Au niveau cinq, les projets sont encouragés à optimiser la gestion de la Qualité par l’expérimentation de nouvelles pratiques, telles que des revues de code en binôme, le développement piloté par les tests (Test Driven Development) ou l’eXtrême Programming (XP). Les résultats sur la qualité logicielle sont mesurés et comparés afin de déterminer lesquelles de ces pratiques se révèlent les plus profitables, à court, moyen ou long terme. Des formations et des ateliers sont réalisés afin de diffuser les meilleures pratiques et d’encourager leur adoption.

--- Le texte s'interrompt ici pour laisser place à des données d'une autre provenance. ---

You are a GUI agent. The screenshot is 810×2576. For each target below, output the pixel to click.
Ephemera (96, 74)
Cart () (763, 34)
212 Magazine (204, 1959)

Maturité et Technical Debt
La mesure de la Dette Technique peut être utilisée à tous les niveaux de ce modèle. Pas au niveau un évidemment, sauf par quelques champions qui connaissent la métaphore, mais il s’agira là encore d’initiatives isolées, et d’ailleurs pas toujours comprises par le management.
Les audits au niveau 2 peuvent s’appuyer sur une évaluation de la Dette Technique, notamment lorsque la direction hésite quand à la stratégie à adopter pour une application. Je l’utilise très fréquemment lors d’assesments, en fonction de certains critères, comme la criticité de l’application, et son alignement sur le business. Par exemple, au sein d’une même entreprise, de nouveaux métiers à forte croissance donneront naissance à des applications nouvelles pour lesquelles le time-to-market, la fiabilité et la performance seront critiques afin de se différencier de la concurrence et gagner de précieuses parts de marché. Sur les métiers plus anciens, la stratégie sera orientée sur le maintien des marges, et donc le respect des budgets informatiques : notre appréciation de la dette technique sera dés lors alignée sur la maintenabilité des applications.
Il est toujours important d’aligner la dette technique sur le business afin de répondre aux questions que se pose le management et proposer différentes stratégies et les plans d’actions associés: outsourcing de l’application, transfert vers une autre équipe interne (éventuellement composée de développeurs externes), refactoring, reengineering (voir notre série de post sur le sujet). Pour un assessment applicatif, l’évaluation de la Dette Technique constitue une véritable valeur ajoutée pour le client.
Au niveau 3, la dette technique est mesurée au quotidien, ou tout au moins de manière fréquente par l’équipe de projet, afin d’éviter au plus tôt toute inflation de la dette et de ses intérêts. La dette technique est dés lors gérée à chaque itération du projet et non pas de manière spécifique, à la fin de celui-ci (Quality Gate) ou occasionnelle (audit) comme au niveau 2.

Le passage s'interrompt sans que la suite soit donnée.